Apesar da diferenciação da carreira de Niemeyer em duas fases, o sentido plástico, as preocupações formais, a

exploração das possibilidades do concreto, o amor pela curva límpida e a procura da leveza são caracerísticas

inerentes aos dois períodos. Na segunda fase, porém, é impossível não perceber uma transcendência na

questão da forma, que supera as exigências programáticas a todo momento e cria um caráter escultórico às

obras da Capital, por exemplo.

Niemeyer foi acusado por alguns críticos de ter retomado os dogmas impostos por Le Corbusier na década de

20 e 30, o que não é totalmente mentira. O que deve-se observar é que essa regressão não foi pura e simples:

havia um desejo de enriquecer plasticamente os preceitos que tinham sido idealizados em meio a uma

arquitetura de combate. Havia sempre a preocupação em evitar a monotonia e o tédio.

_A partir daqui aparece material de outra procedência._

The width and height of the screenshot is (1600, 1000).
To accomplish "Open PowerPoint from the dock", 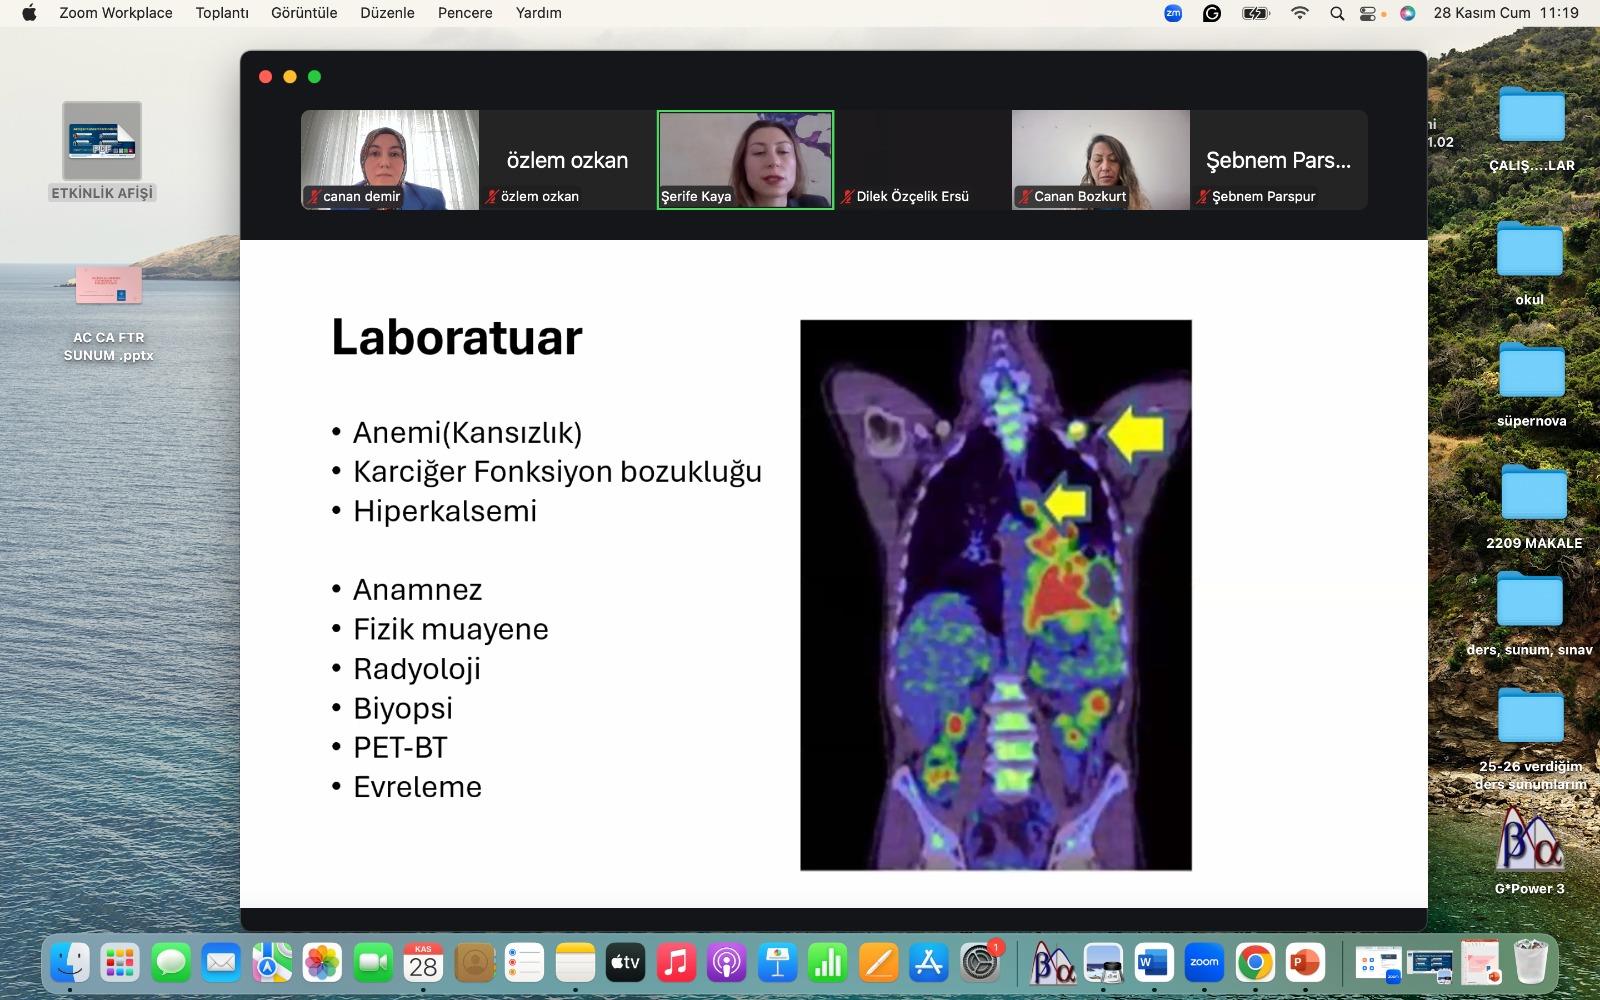I will [1305, 963].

O autor ressalta que é no campo plástico que as obras de Niemeyer devem ser analisadas. As críticas feitas

somente no plano funcional ou no da gratuidade formal não podem ser levadas em consideração, pois o

mérito das obras de Niemeyer pertence mais ao campo das artes plásticas.

2.1.4 José Bina Fonyat e a plástica das coberturas

Até então, Niemeyer tinha trabalho apenas um dos elementos fundamentais das estruturas: os suportes

verticais. E José Bina Fonyat que inicia a exploração dos elementos horizontais, principalmente as coberturas.

Sua primeira obra de destaque foi o teatro Castro Alves, em Salvador, que empresta a forma triangular do

Auditório do Ibirapuera, em São Paulo. A forma, apesar de atender bem à disposição de um auditório, é

predominantemente plástica, escultórica, como afirma o próprio autor.

Sua obra mais proeminente, no entanto, é o posto de serviços de Brasília, composto por um motel, um

restaurante e um posto da Petrobrás. A inovação das coberturas é evidente no “cogumelo” que encima o

posto e na cobertura com seção de losangos do motel. Essa inovação contagiou outras obras do arquiteto e

influenciou também outros arquitetos, como o próprio Niemeyer, que utilizam o seu senso plástico para a

elaboração de coberturas diferentes, mesmo que em alguns casos a qualidade das mesmas seja questionável.